Records for the task –
━━━━━━━━━━━━━━━━━━━━━━━━━━━━━━

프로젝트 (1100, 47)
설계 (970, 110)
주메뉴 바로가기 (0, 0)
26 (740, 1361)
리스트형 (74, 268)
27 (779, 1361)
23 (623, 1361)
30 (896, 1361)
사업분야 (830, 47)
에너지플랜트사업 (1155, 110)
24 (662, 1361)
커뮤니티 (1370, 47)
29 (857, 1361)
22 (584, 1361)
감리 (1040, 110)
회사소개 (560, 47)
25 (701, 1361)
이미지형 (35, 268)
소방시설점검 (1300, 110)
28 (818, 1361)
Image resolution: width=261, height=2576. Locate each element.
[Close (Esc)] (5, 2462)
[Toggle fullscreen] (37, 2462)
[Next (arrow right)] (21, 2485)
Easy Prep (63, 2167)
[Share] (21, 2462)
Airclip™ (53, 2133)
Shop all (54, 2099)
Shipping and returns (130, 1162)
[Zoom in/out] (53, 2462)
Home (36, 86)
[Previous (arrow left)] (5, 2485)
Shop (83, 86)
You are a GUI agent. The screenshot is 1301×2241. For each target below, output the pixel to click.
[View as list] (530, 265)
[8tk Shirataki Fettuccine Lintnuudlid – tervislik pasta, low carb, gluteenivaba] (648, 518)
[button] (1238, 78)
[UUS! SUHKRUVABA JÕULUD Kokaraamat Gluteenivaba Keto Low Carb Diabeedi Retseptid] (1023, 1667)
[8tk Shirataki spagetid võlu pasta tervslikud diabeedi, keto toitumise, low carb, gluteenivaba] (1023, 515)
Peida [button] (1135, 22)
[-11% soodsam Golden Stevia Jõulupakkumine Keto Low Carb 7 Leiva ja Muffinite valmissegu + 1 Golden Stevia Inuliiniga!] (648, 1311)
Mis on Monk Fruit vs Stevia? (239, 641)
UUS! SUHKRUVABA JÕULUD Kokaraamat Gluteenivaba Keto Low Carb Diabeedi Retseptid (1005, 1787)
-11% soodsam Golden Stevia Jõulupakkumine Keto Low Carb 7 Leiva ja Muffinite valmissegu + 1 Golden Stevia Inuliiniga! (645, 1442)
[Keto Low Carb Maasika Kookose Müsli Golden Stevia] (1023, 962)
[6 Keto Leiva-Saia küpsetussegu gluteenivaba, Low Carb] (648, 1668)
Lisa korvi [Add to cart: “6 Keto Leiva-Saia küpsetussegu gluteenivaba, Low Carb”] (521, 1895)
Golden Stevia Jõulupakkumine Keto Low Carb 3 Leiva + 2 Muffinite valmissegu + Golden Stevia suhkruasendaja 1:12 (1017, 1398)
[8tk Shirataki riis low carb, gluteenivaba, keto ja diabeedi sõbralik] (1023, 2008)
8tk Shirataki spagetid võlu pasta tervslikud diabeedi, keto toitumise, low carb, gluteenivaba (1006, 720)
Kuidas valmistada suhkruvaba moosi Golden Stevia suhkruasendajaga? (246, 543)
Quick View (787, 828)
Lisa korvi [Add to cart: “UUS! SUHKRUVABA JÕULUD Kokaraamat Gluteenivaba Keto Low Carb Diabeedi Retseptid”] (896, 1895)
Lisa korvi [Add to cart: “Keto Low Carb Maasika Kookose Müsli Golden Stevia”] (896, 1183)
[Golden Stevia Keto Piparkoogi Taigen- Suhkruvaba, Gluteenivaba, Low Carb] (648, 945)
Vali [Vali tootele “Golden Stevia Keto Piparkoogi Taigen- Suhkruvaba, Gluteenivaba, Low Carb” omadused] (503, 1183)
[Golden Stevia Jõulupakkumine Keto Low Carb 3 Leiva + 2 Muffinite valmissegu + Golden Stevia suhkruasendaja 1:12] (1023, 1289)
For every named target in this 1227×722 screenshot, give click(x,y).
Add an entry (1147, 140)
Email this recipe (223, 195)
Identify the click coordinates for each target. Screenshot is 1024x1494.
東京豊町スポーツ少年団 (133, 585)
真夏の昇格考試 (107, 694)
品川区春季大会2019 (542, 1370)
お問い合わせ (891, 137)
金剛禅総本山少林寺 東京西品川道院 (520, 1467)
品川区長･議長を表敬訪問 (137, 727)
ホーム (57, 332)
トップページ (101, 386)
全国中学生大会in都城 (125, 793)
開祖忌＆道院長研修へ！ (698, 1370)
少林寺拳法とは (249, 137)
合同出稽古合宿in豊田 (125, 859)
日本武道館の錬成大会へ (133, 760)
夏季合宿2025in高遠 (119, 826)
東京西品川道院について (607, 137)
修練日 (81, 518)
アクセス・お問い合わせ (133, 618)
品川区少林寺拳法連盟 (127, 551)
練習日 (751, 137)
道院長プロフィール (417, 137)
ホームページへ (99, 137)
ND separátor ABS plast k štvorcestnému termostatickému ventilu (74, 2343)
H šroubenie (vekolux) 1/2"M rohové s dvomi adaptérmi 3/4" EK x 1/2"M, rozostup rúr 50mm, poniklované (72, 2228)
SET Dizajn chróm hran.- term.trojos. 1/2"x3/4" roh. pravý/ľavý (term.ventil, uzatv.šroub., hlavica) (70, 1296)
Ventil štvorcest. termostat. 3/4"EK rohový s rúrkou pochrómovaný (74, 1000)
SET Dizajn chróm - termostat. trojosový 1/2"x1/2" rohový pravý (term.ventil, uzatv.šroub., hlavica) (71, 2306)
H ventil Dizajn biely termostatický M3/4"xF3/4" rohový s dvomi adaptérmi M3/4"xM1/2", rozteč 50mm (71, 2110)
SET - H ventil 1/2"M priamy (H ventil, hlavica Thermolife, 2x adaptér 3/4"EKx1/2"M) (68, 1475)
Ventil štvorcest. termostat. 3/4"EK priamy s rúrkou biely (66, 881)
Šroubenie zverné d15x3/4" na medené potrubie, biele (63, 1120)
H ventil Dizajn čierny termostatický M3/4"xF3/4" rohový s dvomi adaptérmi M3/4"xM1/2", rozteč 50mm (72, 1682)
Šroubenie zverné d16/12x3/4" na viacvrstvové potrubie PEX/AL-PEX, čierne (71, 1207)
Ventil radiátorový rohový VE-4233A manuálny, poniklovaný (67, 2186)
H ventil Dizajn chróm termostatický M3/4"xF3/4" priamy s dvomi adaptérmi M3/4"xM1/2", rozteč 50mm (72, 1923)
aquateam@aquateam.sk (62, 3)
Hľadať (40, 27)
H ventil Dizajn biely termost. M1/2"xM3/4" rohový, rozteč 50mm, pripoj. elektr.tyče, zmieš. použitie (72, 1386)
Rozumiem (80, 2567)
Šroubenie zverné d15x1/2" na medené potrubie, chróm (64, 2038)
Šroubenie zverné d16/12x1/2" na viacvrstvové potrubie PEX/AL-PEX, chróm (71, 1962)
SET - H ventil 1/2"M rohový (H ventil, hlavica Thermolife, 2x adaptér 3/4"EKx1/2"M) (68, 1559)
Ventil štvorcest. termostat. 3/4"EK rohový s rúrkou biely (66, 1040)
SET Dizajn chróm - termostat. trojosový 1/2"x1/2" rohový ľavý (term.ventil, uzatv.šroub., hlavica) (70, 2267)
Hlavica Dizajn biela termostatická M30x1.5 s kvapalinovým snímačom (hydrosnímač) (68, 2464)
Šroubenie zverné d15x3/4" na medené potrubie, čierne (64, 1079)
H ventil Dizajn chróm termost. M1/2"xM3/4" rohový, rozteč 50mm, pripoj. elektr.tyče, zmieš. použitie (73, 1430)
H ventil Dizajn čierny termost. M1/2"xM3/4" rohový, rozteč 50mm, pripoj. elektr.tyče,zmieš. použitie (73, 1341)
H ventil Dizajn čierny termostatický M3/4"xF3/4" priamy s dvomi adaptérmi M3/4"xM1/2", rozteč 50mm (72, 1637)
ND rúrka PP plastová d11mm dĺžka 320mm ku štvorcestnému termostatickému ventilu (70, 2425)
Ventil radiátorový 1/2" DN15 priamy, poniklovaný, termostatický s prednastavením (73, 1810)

━━━━━━━━━━━━━━━━━━━━━━━━━━━━━━

Set problem – Write out everything in the material above, from the line containing "Retseptid (1005, 1787)" down to the line containing "1:12 (1017, 1398)", including both of those lines.

Answer to this exercise –
UUS! SUHKRUVABA JÕULUD Kokaraamat Gluteenivaba Keto Low Carb Diabeedi Retseptid (1005, 1787)
-11% soodsam Golden Stevia Jõulupakkumine Keto Low Carb 7 Leiva ja Muffinite valmissegu + 1 Golden Stevia Inuliiniga! (645, 1442)
[Keto Low Carb Maasika Kookose Müsli Golden Stevia] (1023, 962)
[6 Keto Leiva-Saia küpsetussegu gluteenivaba, Low Carb] (648, 1668)
Lisa korvi [Add to cart: “6 Keto Leiva-Saia küpsetussegu gluteenivaba, Low Carb”] (521, 1895)
Golden Stevia Jõulupakkumine Keto Low Carb 3 Leiva + 2 Muffinite valmissegu + Golden Stevia suhkruasendaja 1:12 (1017, 1398)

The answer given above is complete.